За несколько месяцев до начала земельного передела, по оценкам министерства сельского хозяйства, было зафиксировано 250 000 случаев, когда землевладельцы пытались удержать свои земли, забрав их у арендаторов. Земельным комитетам, в обязанности которых входил контроль над любой передачей имущества с целью избежать земельной реформы, удалось пресечь практически все эти попытки. Во время проведения реформы (1947–1948 гг.) было зафиксировано всего 110 столкновений между землевладельцами и арендаторами без единого смертельного исхода. Историк сельского хозяйства Рональд Дор отметил: «Сам факт, что она [реформа] была навязана извне, в очень большой степени способствовал мирному и упорядоченному ее проведению. Арендаторы могли получить свои земли не с огнем революции в глазах, а как бы извиняясь, словно им приходится еще хуже, чем землевладельцам, ибо причина не в них, а в законе, за который они не несут никакой личной или коллективной ответственности».

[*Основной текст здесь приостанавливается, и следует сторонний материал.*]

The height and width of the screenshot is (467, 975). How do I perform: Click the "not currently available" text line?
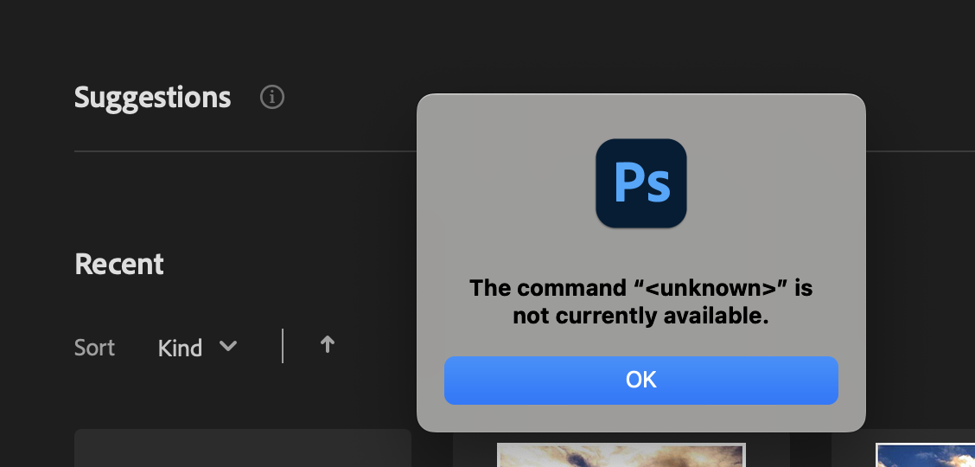click(640, 317)
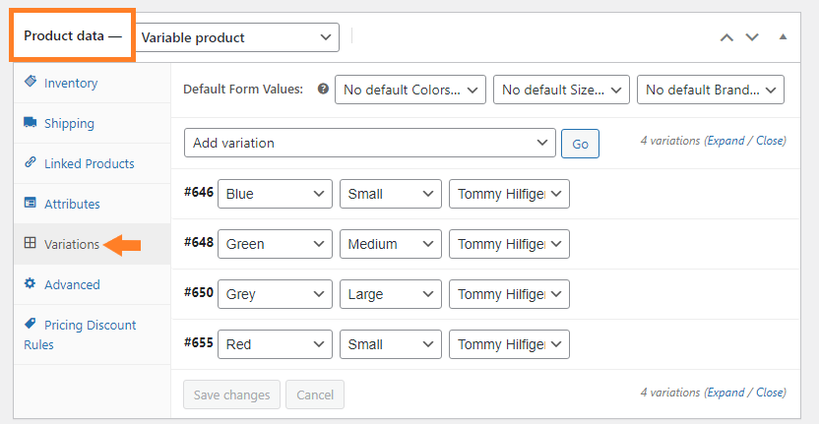Collapse Product data panel triangle toggle
Screen dimensions: 819x424
tap(783, 37)
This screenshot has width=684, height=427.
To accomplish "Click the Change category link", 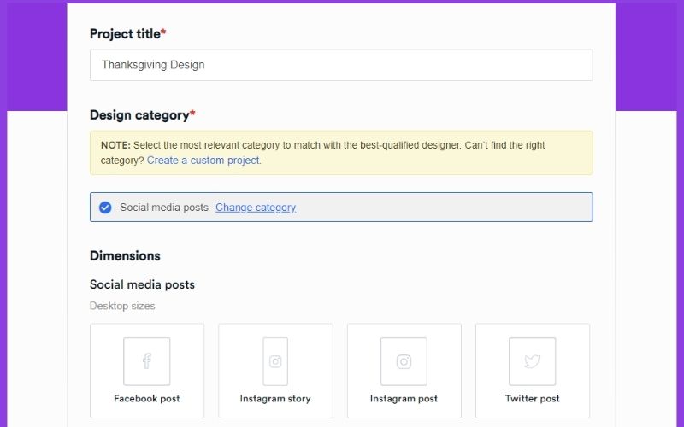I will pos(256,208).
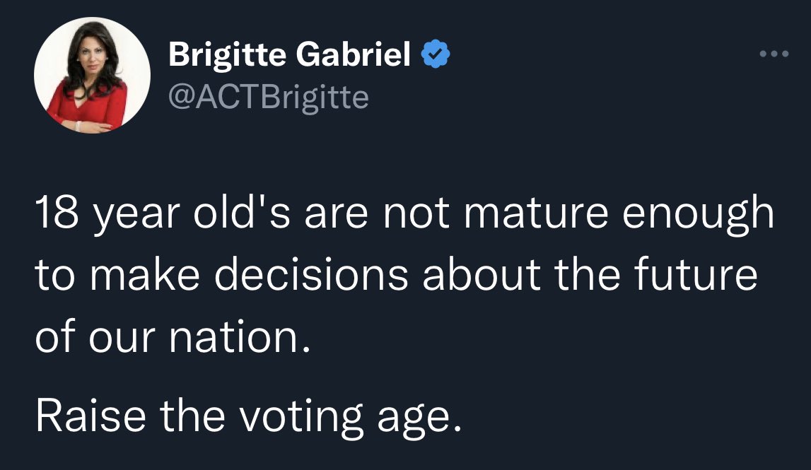
Task: Open Brigitte Gabriel's profile picture
Action: pos(92,76)
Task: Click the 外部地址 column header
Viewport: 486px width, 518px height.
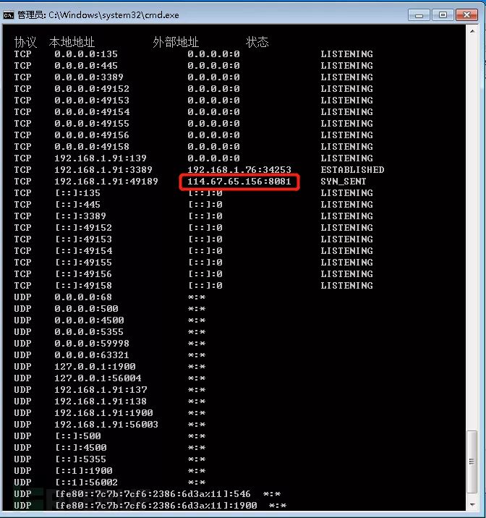Action: [176, 42]
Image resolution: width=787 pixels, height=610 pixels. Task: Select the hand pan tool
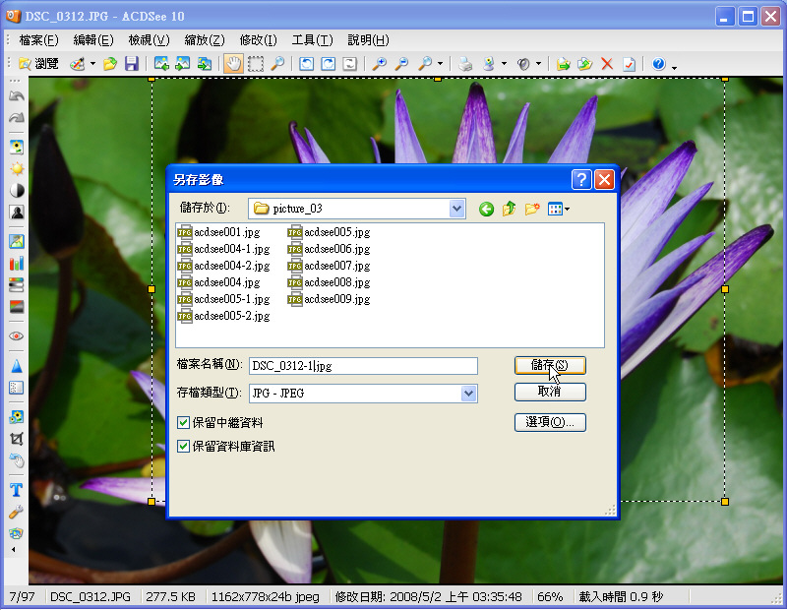[233, 64]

Кроме требования о перераспределении земли, закон о сельскохозяйственной земле налагал многочисленные ограничения на ее продажу по завершении реформы. Земля не возвращалась в аренду, как это было после реформ Мэйдзи. Почти 40 % (немногим менее двух миллионов гектаров) пригодных для обработки земель сменили хозяев, и к середине 1950-х гг. в аренде оставалось менее 10 % сельскохозяйственных угодий. Большинство арендных платежей исчезло, а послевоенная инфляция уничтожила и долги фермеров, так же как она обнулила стоимость облигаций, выданных землевладельцам, и привела к повышению цен на сельхозпродукцию, продаваемую на черном рынке за пределами официальных государственных закупок. Быть фермером стало выгодно. Производство и потребление на селе в начале 1950-х гг. намного превысили предвоенный уровень, в то время как городское население Японии все еще пыталось вернуться к уровню жизни 1930-х гг.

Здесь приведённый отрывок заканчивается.